Linq: find similar objects from two different lists

Linq: find similar objects from two different lists - c#

I've got two separate lists of custom objects. In these two separate lists, there may be some objects that are identical between the two lists, with the exception of one field ("id"). I'd like to know a smart way to query these two lists to find this overlap. I've attached some code to help clarify. Any suggestions would be appreciated.
namespace ConsoleApplication1
{
class userObj
{
public int id;
public DateTime BirthDate;
public string FirstName;
public string LastName;
}
class Program
{
static void Main(string[] args)
{
List<userObj> list1 = new List<userObj>();
list1.Add(new userObj()
{
BirthDate=DateTime.Parse("1/1/2000"),
FirstName="John",
LastName="Smith",
id=0
});
list1.Add(new userObj()
{
BirthDate = DateTime.Parse("2/2/2000"),
FirstName = "Jane",
LastName = "Doe",
id = 1
});
list1.Add(new userObj()
{
BirthDate = DateTime.Parse("3/3/2000"),
FirstName = "Sam",
LastName = "Smith",
id = 2
});
List<userObj> list2 = new List<userObj>();
list2.Add(new userObj()
{
BirthDate = DateTime.Parse("1/1/2000"),
FirstName = "John",
LastName = "Smith",
id = 3
});
list2.Add(new userObj()
{
BirthDate = DateTime.Parse("2/2/2000"),
FirstName = "Jane",
LastName = "Doe",
id = 4
});
List<int> similarObjectsFromTwoLists = null;
//Would like this equal to the overlap.

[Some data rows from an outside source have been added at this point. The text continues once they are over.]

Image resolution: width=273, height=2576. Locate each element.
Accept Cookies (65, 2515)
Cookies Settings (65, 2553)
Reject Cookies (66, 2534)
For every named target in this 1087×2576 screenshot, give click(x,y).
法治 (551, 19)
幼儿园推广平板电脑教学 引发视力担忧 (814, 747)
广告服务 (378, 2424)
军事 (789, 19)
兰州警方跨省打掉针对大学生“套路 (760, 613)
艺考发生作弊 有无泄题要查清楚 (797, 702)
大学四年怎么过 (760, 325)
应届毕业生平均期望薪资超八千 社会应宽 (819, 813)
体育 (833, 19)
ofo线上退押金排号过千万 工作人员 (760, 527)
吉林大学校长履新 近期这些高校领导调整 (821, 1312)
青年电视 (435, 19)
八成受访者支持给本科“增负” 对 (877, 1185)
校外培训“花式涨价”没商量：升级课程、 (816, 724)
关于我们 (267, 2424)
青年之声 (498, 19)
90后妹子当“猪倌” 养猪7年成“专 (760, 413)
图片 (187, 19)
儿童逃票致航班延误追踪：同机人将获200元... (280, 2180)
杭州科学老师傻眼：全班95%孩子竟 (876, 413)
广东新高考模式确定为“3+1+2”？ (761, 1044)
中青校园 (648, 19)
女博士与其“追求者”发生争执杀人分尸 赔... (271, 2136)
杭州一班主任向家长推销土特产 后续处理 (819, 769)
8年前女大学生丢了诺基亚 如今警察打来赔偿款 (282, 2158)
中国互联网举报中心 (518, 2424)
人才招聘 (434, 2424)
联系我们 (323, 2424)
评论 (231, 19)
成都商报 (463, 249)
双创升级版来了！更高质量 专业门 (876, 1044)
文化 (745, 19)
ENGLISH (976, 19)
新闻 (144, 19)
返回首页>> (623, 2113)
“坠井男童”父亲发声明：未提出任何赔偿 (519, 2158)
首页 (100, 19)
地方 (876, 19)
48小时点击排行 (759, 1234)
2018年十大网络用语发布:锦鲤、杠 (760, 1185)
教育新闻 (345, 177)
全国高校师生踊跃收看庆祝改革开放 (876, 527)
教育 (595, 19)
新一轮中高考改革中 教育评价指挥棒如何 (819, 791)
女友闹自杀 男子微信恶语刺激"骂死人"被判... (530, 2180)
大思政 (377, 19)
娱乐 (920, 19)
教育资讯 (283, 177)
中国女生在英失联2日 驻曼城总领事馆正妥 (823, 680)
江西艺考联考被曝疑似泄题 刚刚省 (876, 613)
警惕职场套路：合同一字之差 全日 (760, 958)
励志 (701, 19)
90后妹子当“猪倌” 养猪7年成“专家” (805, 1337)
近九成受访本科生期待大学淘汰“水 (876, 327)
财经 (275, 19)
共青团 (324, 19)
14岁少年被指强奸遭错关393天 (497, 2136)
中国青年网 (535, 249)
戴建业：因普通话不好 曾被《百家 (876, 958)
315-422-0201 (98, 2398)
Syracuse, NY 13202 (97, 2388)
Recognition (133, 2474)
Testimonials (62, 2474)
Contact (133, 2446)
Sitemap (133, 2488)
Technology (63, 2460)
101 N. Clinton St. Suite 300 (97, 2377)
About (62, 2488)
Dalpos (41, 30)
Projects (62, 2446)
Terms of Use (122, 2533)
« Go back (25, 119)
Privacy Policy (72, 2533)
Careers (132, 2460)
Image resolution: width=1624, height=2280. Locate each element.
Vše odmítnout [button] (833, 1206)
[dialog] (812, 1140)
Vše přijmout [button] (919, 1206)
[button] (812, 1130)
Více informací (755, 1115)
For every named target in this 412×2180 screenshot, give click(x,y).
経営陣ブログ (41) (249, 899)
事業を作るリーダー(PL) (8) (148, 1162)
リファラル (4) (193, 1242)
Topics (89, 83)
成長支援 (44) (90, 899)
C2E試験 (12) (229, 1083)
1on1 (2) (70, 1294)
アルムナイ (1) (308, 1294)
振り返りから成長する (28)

It could be the IDs on either side that have a "buddy" on the other side: (3,4) or (0,1) in the above case.
}
}
}

I don't know why you want a List<int>, i assume this is what you want:
var intersectingUser = from l1 in list1
join l2 in list2
on new { l1.FirstName, l1.LastName, l1.BirthDate }
equals new { l2.FirstName, l2.LastName, l2.BirthDate }
select new { ID1 = l1.id, ID2 = l2.id };
foreach (var bothIDs in intersectingUser)
{
Console.WriteLine("ID in List1: {0} ID in List2: {1}",
bothIDs.ID1, bothIDs.ID2);
}
Output:
ID in List1: 0 ID in List2: 3
ID in List1: 1 ID in List2: 4

You can implement your own IEqualityComparer<T> for your userObj class and use that to run a comparison between the two lists. This will be the most performant approach.
public class NameAndBirthdayComparer : IEqualityComparer<userObj>
{
public bool Equals(userObj x, userObj y)
{
return x.FirstName == y.FirstName && x.LastName == y.LastName && x.BirthDate == y.BirthDate;
}
public int GetHashCode(userObj obj)
{
unchecked
{
var hash = (int)2166136261;
hash = hash * 16777619 ^ obj.FirstName.GetHashCode();
hash = hash * 16777619 ^ obj.LastName.GetHashCode();
hash = hash * 16777619 ^ obj.BirthDate.GetHashCode();
return hash;
}
}
}
You can use this comparer like this:
list1.Intersect(list2, new NameAndBirthdayComparer()).Select(obj => obj.id).ToList();

You could simply join the lists on those 3 properties:
var result = from l1 in list1
join l2 in list2
on new {l1.BirthDate, l1.FirstName, l1.LastName}
equals new {l2.BirthDate, l2.FirstName, l2.LastName}
select new
{
fname = l1.FirstName,
name = l1.LastName,
bday = l1.BirthDate
};
Instead of doing a simple join on just one property (column), two anonymous objects are created new { prop1, prop2, ..., propN}, on which the join is executed.
In your case we are taking all properties, except the Id, which you want to be ignored and voila:
Output:
And Tim beat me to it by a minute

var similarObjectsFromTwoLists = list1.Where(x =>
list2.Exists(y => y.BirthDate == x.BirthDate && y.FirstName == x.FirstName && y.LastName == x.LastName)
).ToList();
This is shorter, but for large list is more efficient "Intersect" or "Join":
var similarObjectsFromTwoLists =
list1.Join(list2, x => x.GetHashCode(), y => y.GetHashCode(), (x, y) => x).ToList();
(suposing GetHashCode() is defined for userObj)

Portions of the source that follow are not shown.